Leave it to Chicago Med to deliver an emotionally powerful hour in which the beauty that is Will and Natalie wasn’t even on my mind only to give it to me in the most beautiful way possible. As a veteran of the One Chicago franchise, I know how this works. The show’s central couple – in this case Natalie and Will – inevitably do they “will-they-won’t-they” game for the first couple of seasons before getting together at the end of the second season. We’ve seen it with Matt and Gabby on Chicago Fire. And we’ve seen it with Jay and Erin on Chicago P.D. So there’s no way you can hide the intent.
The past couple of episodes have been setting up this storyline as we wind down the second season. Nat broke up with Clarke. Will looks to be (potentially) doubting his relationship with Nina. All the pieces are falling into place. So “Cold Front” was a great episode to remind us of why we fell in love with Manstead in the first place.
Nat and Will rely on each other. They lean on each other. They encourage each other. They need each other. And we saw that in this episode even as they clashed professionally – as they fought to save their respective patients. But when it comes down to it, they care about each other. They’re willing to go above and beyond for the other.
So when Will’s patient faced potential death because there was no more O-negative (which had gone to his cousin, Nat’s patient), Nat organized an in-house blood drive where patients, doctors, nurses, and more were donating blood for those that needed it, including Will’s patient. When Maggie told him, the two shared a moment that reminded us why these two are going to end up together. It was so touching both as a means to help Will’s patient and Will.
As if that weren’t enough, the two had another moment as they were preparing to head home for the day. Will apologized for calling her emotional earlier, and Nat said that he sure does apologize to her a lot.
“There are very few people I care more about,” he tells her.
And the look shared between them is all we need to know…Manstead is rising. And we are ready for this ship to sail!
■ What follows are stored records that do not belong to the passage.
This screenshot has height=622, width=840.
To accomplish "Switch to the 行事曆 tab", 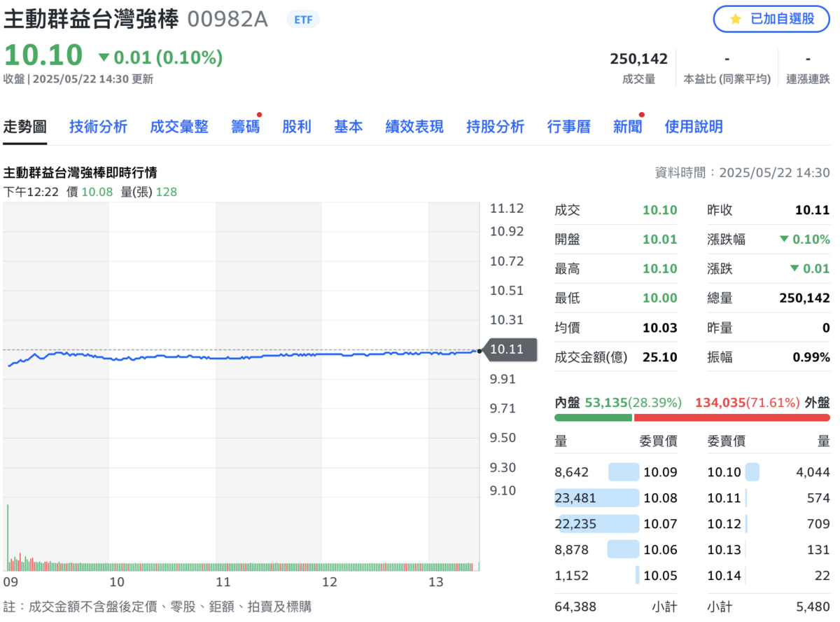I will coord(569,127).
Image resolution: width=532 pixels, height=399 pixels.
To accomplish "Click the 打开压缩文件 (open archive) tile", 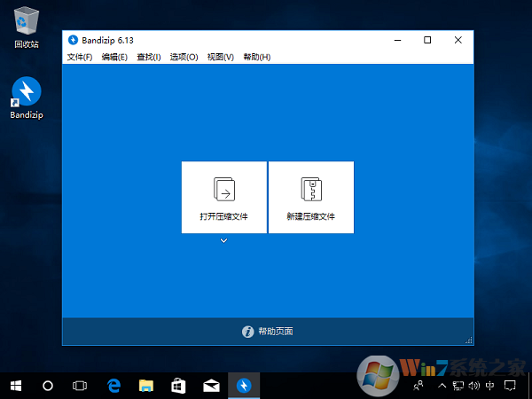I will 223,197.
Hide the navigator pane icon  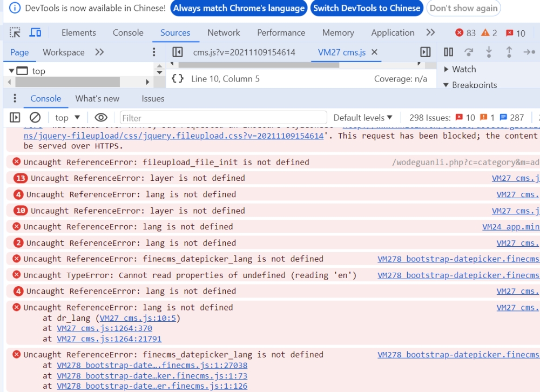pos(177,52)
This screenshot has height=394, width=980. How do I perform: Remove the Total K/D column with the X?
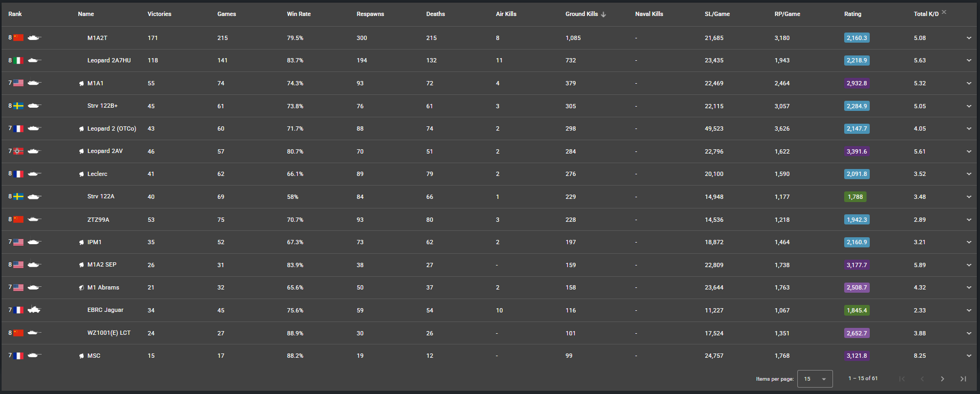click(x=944, y=12)
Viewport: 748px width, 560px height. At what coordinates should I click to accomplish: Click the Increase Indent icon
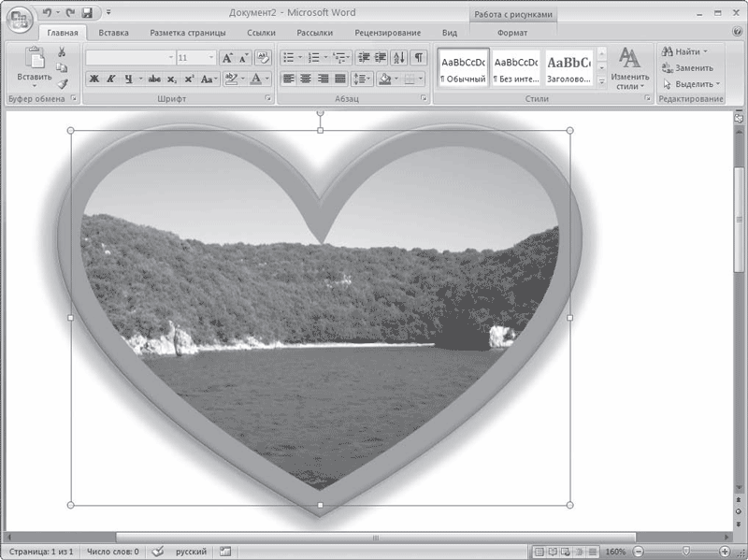pos(381,58)
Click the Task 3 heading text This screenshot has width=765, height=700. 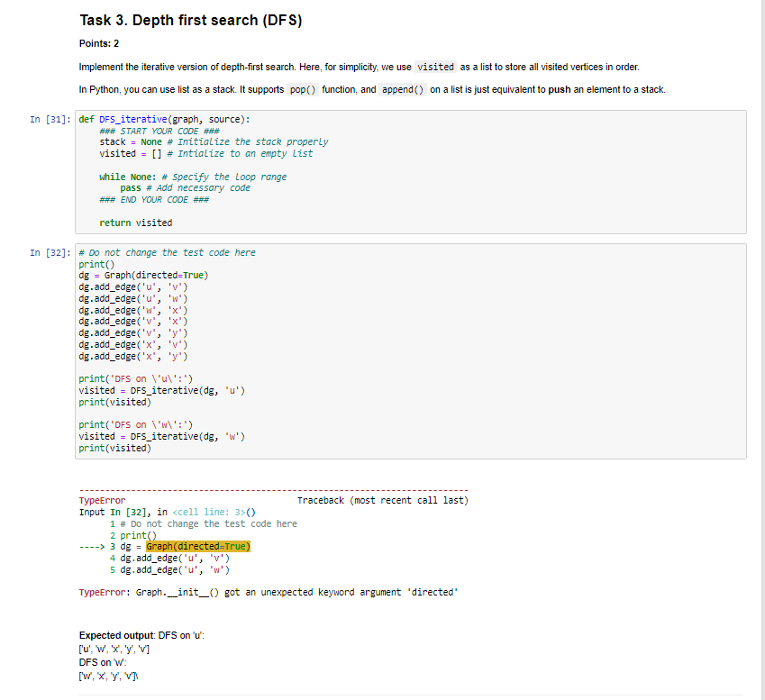coord(189,19)
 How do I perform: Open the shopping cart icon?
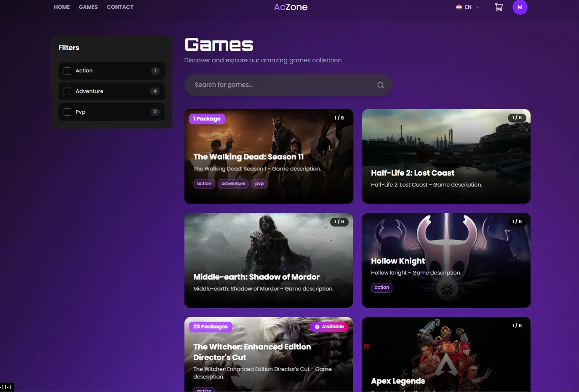(499, 7)
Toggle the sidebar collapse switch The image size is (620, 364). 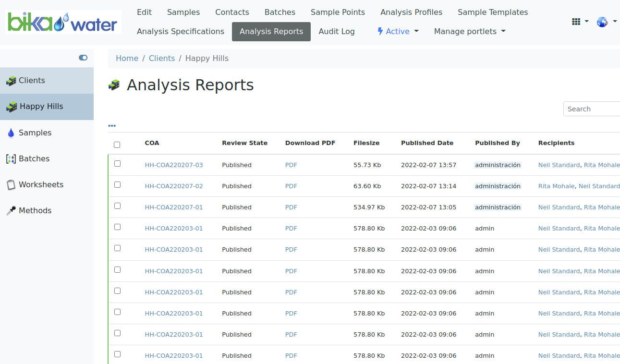click(83, 58)
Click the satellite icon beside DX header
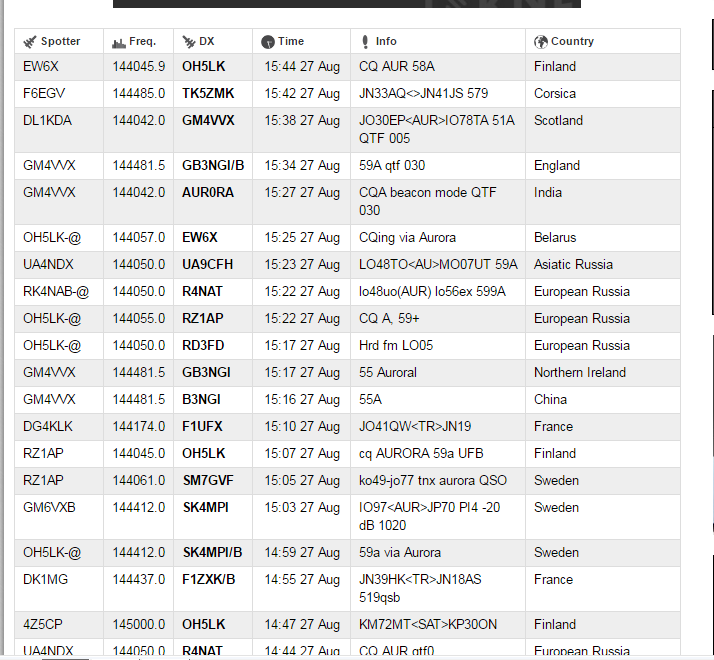 click(188, 42)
- This was one of the more emotional episodes of Chicago Med in a long time. And that’s saying something. This show isn’t known for going easy on the emotions. In fact, it’s rare when this show doesn’t leave me tearing up. But this episode was different. The weight of everything was so much more.
- I just wanted that burn victim to get to say goodbye to his wife. I had a feeling he wouldn’t get that chance, but I clung so desperately to it. And watching Choi go above and beyond to give him the opportunity – even though it was eventually too late – made my heart hurt.
- How do you decide who lives and who dies? That was, after all, the central message of this episode. It showed us an impossible situation and somehow these incredibly brave doctors were able to make a decision that I don’t know if I could ever make.
- Leave it to Chicago Med to give us some Manstead in the midst of emotional turmoil. It was the furthest thing from my mind – and I doubted that it would be a focus – but Chicago Med is so damn good at weaving these character stories in so flawlessly with these cases. Even this one. I’m convinced more than ever that Manstead is rising.
- It was satisfying to watch Dr. Charles give it to his Kellogg patient. This guy caused a scene in the middle of a waiting room. Faked his suicide. And got admitted to Med. That rat bastard. But Charles got in his face in one of the more emotionally satisfying moments of the episode.
Chicago Med airs Thursdays at 9/8c on NBC.